In terms of manpower, the official numbers as accepted by most historians stand at 26,000 members of the armed forces supported by eight naval destroyers. The destroyers were the first to meet up with UN-backed naval forces in the Korean Peninsula. One of the reasons why the extent of Canada’s military confrontation was hidden was due to the fact Canada didn’t stand under its own flag. It fought as part of the British Commonwealth Forces.
Naval forces spent most of their time performing shore bombardments. These cut North Korean train lines and silenced coastal batteries. It silenced the coastal guns at the Battle of Inchon in January 1951, and they would repeat this in June 1951 with the allied recapturing of Seoul.

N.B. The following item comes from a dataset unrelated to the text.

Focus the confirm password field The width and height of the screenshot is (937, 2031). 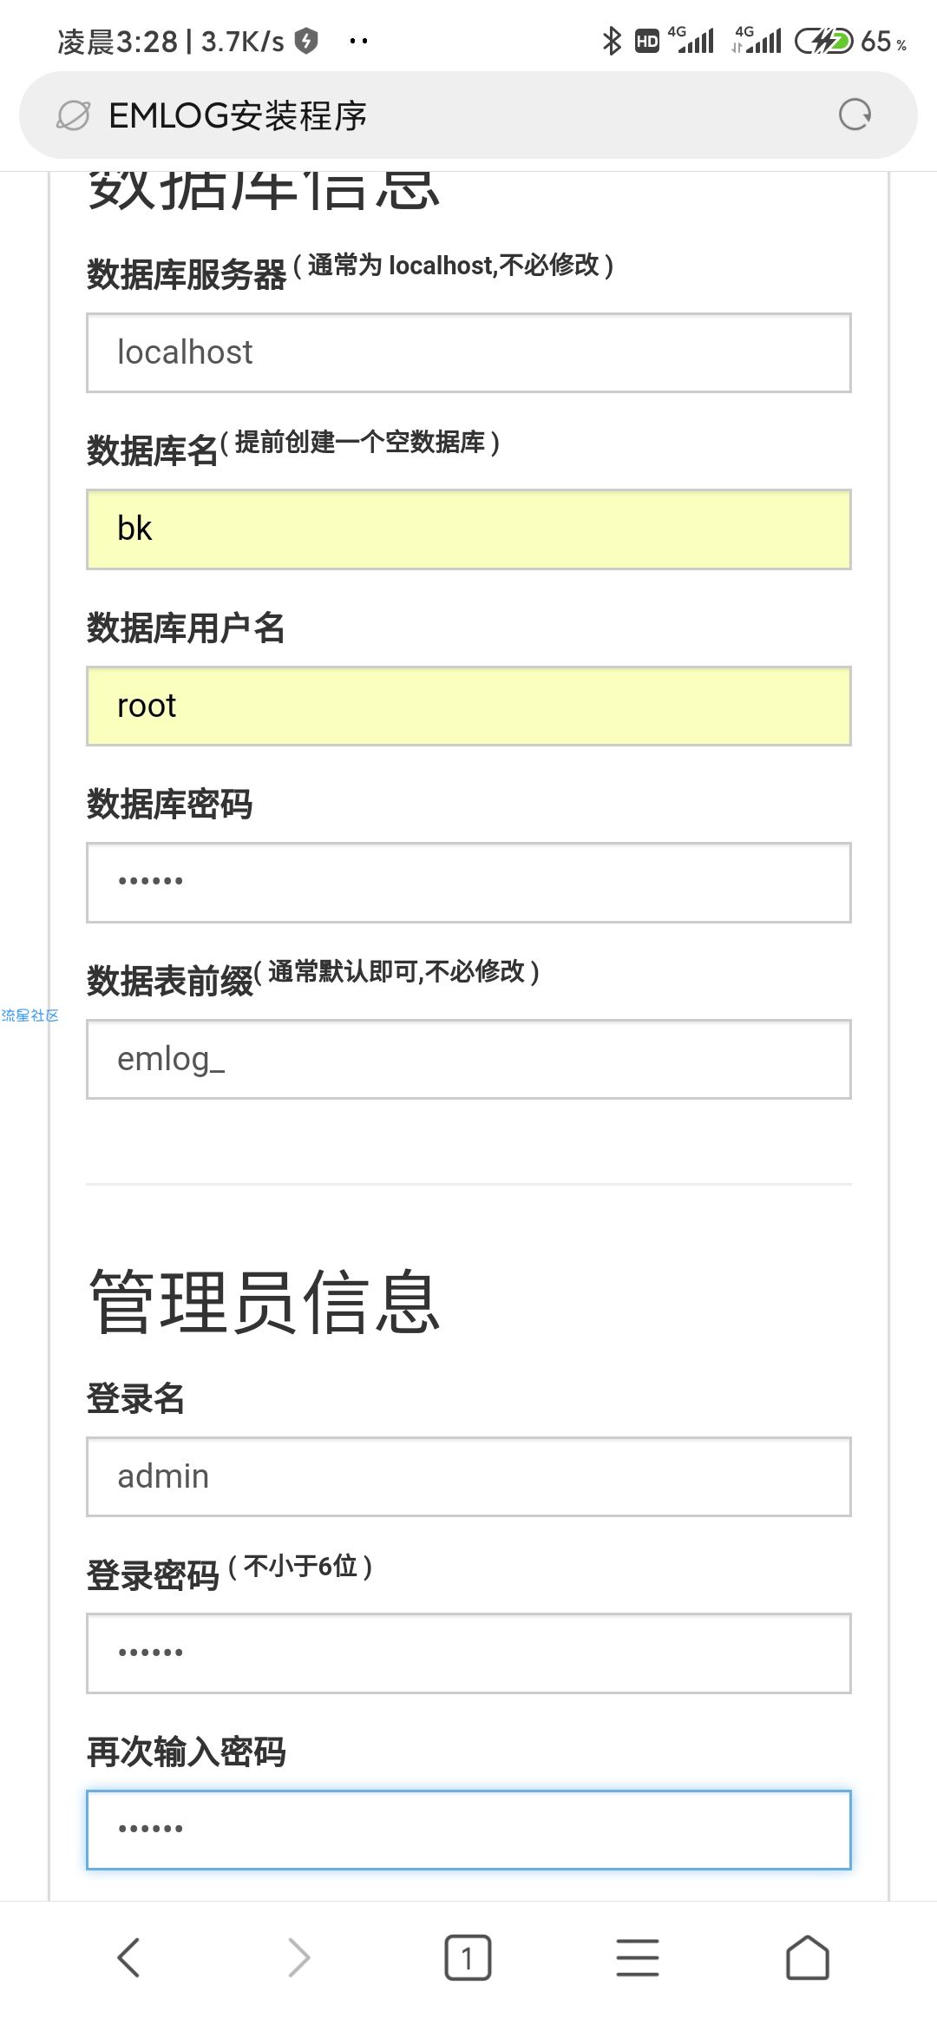coord(469,1830)

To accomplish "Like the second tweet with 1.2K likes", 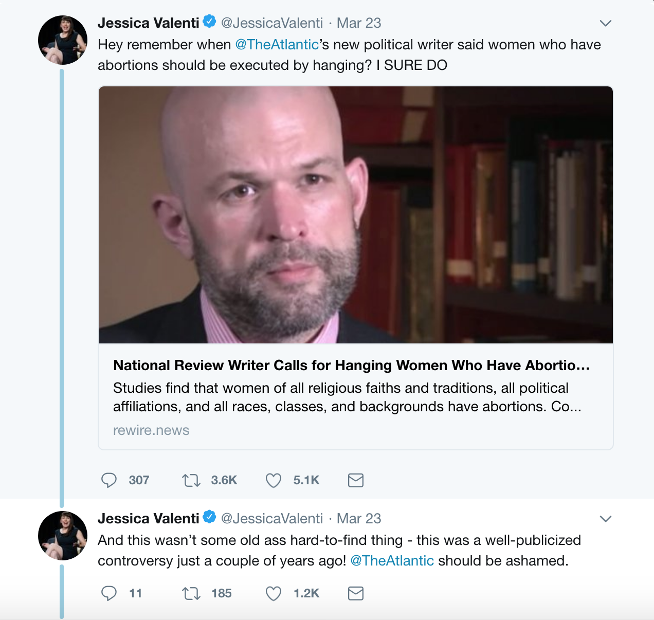I will (x=274, y=593).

The Royal Canadian Air Force was present but never featured in combat roles. This is because they failed to possess the jet technology needed to compete in dogfights over Korea. They spent the war delivering supplies to troops at bases across the Peninsula. They played a vital role in keeping up with the frontlines during the first mobile months of the war when ground supplies couldn’t.
Canadian troops rarely fought with the Koreans. Instead, they joined up alongside the Australians in halting the Chinese advance at Kapong. Single units fought off entire Chinese battalions with minimal casualties. Arguably, this is Canada’s greatest contribution as it prevented an essential part of the line from collapsing.
After the cessation of hostilities in 1953, Canada remained as a military overseer. All eight destroyers remained until 1955 when they finally returned home. Canada lost 516 men, of which 312 were deaths during combat.
Canada’s contribution was more than most as it sent the most troops of the minor powers. It participated on all fronts at great economic cost to itself. Even though America and Britain gain much of the credit for many victories, Canada won many without the help of the major powers. It showed that it could compete in both a leading and support role.
It’s a prime example of why Canada continues to have a major role in international military actions to this day. It’s a misconception to believe Canada didn’t have a significant part to play in the first major battle of the Cold War, but this is due to mistakes on their part because Canada acted on behalf of the British Commonwealth not itself.
When looking at the facts and figures, there’s no denying the large contribution this North American country made to the Korean War effort.